By this time the girl had started to move with nervous purpose, crossing roads in front of traffic. Her male friend had fallen away from her, presumably heading towards some ugly institutional building to suffer what he was pleased to think of as education.
She’s late, I thought, for her lecture on Tourism, or possibly Brand Management. I was late too, of course, but this seemed to matter less and less.
I want to find out her middle name, I thought suddenly. I am going to take that from her and put it in a list. That would certainly explain why I was following her. My flash of reason filled me with the sort of stretched satisfaction I usually felt after completing a difficult sudoku. Middle names are terribly important, I thought. Knowledge of their form is the basis of successful relationships, since speaking them aloud requires the cleaving of the first and surname, I thought. They rest between the indicative and the locative. They have their own private grammar.
I like a laugh at myself as much as the next person, and of course I could see that this was high-blown nonsense.
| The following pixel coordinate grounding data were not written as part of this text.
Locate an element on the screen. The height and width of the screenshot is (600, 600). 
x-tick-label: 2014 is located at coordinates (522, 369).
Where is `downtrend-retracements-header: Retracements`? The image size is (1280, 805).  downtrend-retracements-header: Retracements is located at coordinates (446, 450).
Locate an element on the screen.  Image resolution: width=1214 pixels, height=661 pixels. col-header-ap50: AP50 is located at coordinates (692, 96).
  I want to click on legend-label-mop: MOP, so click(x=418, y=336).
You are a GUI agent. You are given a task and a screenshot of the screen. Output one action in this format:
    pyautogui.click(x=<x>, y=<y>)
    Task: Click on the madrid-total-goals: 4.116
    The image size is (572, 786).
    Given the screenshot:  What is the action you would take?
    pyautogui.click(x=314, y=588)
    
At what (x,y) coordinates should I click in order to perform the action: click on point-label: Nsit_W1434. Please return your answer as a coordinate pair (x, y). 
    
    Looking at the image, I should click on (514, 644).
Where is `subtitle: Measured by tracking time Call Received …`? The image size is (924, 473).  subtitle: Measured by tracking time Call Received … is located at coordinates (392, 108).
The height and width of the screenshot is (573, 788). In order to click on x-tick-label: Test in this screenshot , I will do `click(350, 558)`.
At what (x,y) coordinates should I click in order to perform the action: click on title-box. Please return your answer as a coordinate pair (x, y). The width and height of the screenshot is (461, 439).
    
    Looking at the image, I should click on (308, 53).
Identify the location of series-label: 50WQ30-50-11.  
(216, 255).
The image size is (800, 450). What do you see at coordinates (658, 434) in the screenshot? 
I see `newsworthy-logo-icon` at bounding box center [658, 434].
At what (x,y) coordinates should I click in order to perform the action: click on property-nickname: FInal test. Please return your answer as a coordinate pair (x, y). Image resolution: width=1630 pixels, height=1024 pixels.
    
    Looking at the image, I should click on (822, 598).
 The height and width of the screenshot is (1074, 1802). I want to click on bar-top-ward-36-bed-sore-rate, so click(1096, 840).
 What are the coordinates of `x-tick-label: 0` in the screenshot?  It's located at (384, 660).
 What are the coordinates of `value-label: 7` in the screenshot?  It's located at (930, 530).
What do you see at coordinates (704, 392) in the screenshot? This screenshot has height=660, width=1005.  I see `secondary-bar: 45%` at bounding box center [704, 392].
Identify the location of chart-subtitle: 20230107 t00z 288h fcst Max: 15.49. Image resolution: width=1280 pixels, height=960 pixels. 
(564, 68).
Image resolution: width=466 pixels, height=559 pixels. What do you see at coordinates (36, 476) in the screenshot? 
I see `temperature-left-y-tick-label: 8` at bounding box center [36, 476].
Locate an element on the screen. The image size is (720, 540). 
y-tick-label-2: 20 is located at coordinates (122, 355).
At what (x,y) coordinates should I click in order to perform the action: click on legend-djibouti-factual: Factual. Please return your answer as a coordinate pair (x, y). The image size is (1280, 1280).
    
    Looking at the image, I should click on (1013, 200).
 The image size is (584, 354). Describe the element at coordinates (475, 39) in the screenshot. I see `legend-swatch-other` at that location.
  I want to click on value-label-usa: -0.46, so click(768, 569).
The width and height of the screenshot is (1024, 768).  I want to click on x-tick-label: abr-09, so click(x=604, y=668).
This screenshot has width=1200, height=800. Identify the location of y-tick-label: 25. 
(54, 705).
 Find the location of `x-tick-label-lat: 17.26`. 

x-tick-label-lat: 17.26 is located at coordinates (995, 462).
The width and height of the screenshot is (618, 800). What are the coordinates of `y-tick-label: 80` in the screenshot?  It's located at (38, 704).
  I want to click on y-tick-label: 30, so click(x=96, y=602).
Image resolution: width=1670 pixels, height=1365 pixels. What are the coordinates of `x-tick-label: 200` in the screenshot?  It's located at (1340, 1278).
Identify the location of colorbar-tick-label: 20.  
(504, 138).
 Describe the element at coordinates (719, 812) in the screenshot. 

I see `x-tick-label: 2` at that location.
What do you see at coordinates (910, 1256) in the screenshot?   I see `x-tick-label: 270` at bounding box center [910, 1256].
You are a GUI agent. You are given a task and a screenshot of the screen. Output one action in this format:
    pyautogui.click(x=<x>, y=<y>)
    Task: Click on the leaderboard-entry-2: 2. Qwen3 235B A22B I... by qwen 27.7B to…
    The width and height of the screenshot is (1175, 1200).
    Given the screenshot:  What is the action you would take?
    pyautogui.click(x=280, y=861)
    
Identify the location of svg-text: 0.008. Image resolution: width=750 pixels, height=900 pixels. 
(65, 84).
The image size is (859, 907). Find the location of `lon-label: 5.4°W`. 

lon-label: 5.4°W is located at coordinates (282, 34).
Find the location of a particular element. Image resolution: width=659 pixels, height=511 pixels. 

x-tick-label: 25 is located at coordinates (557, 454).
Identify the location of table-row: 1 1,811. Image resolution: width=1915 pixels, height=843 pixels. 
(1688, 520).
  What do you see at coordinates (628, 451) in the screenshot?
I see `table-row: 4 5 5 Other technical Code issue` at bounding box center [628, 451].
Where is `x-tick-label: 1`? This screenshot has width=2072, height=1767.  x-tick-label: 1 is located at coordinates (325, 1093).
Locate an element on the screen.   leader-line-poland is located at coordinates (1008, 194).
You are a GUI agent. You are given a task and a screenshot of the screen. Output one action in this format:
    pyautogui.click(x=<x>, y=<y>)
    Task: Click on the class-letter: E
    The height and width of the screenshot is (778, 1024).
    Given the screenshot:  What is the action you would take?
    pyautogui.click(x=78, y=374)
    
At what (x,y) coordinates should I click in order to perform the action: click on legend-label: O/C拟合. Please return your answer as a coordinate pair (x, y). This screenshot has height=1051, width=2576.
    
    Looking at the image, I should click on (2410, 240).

I was having fun. After all, in a serious train of thought, I would have had to turn the theory on myself, lacking in middle names, and conclude that my secret, sublime hieroglyph was a shrug. I was just amusing myself.
The girl had turned sharply into a small alley, leading leftwards from the main street. It was one of those old-fashioned London alleys, blackened with age and dignified in its resistance, whose old sins were now fodder for morbid romanticists and comic-book artists. It led into more small roads, dirty courtyards and the backs of buildings.
She whipped around when she was about halfway across.
“I can fucking see you,” she said. “What the fuck’s your beef? Why’re you following me?”
I kept walking towards her. I could suddenly see how young she was, and limited. Here was a girl who played music from her phone; here was a girl who had never really, truly enjoyed eating seafood.
“Have you ever opened an oyster?” I asked her.
“Fuck you,” she said, but hesitantly.
“It takes some practice,” I explained, “but once you identify the join, it becomes a simple matter of pressure. You insert the knife and push. You mustn’t wriggle. A muscle holds the two halves together; one simply severs it and the oyster ceases to resist. It is still alive, of course – it’s important that it stays alive, or the flavour of the dish is lost. Don’t back away. I’m trying to teach you. I’m going to teach you an important lesson.”
Please answer the questions below. You may write as much or as little as you like. Please show your workings on the draft paper provided.
- What colour should the woman’s eyes have been?
- Is civility a condition or a transaction?
- What makes a narrator “unreliable”? (Hint: is the individual or the structure bearing them the more unreliable?)
- What colour should the woman’s eyes have been?
- What is your mother’s middle name?
- Is hatred born of fear or cruelty?
- Describe, in your own words, the meaning of “generational”.
- What colour should the woman’s eyes have been?